## DATA PROVIDED:
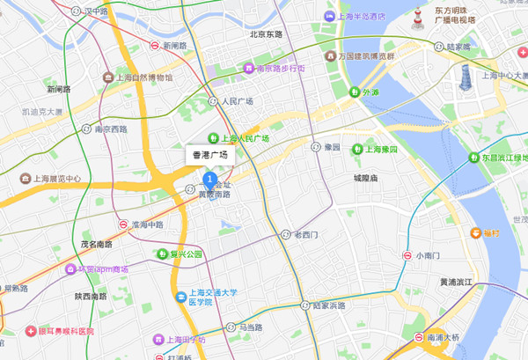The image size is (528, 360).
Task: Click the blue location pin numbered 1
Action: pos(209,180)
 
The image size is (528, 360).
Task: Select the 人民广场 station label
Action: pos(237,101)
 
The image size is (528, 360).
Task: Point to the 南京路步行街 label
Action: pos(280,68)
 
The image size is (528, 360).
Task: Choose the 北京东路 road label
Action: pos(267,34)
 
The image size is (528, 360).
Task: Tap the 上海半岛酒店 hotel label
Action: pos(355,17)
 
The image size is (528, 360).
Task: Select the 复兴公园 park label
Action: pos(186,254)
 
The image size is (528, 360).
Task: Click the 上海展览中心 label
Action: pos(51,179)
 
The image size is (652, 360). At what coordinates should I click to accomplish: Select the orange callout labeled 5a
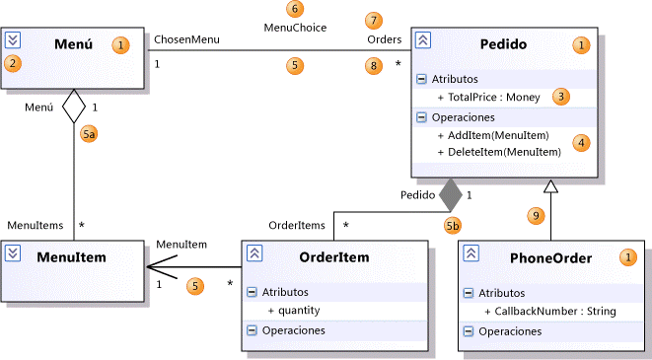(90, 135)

---

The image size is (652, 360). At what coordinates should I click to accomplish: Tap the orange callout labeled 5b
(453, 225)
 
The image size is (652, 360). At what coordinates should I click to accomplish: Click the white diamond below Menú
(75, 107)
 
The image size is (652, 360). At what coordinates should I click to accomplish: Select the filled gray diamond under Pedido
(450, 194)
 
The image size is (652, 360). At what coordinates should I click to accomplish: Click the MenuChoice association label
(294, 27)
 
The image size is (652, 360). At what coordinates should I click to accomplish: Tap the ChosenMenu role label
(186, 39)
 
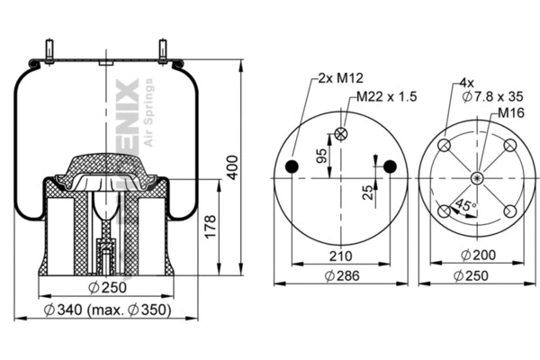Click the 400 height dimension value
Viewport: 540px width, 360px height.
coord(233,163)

## WORK TO BE COMPLETED:
Please replace "image size" with "screen size" in the lines between the one holding "MenuChoice association label" and the one holding "coord(233,163)", inclusive, and give only those lines back with nothing else changed. Leave the pictures out.

## ANSWER TO THE EXERCISE:
The screen size is (652, 360). At what coordinates should I click to accomplish: Click the MenuChoice association label
(294, 27)
 
The screen size is (652, 360). At what coordinates should I click to accomplish: Tap the ChosenMenu role label
(186, 39)
 
Click the 400 height dimension value
Viewport: 540px width, 360px height.
coord(233,163)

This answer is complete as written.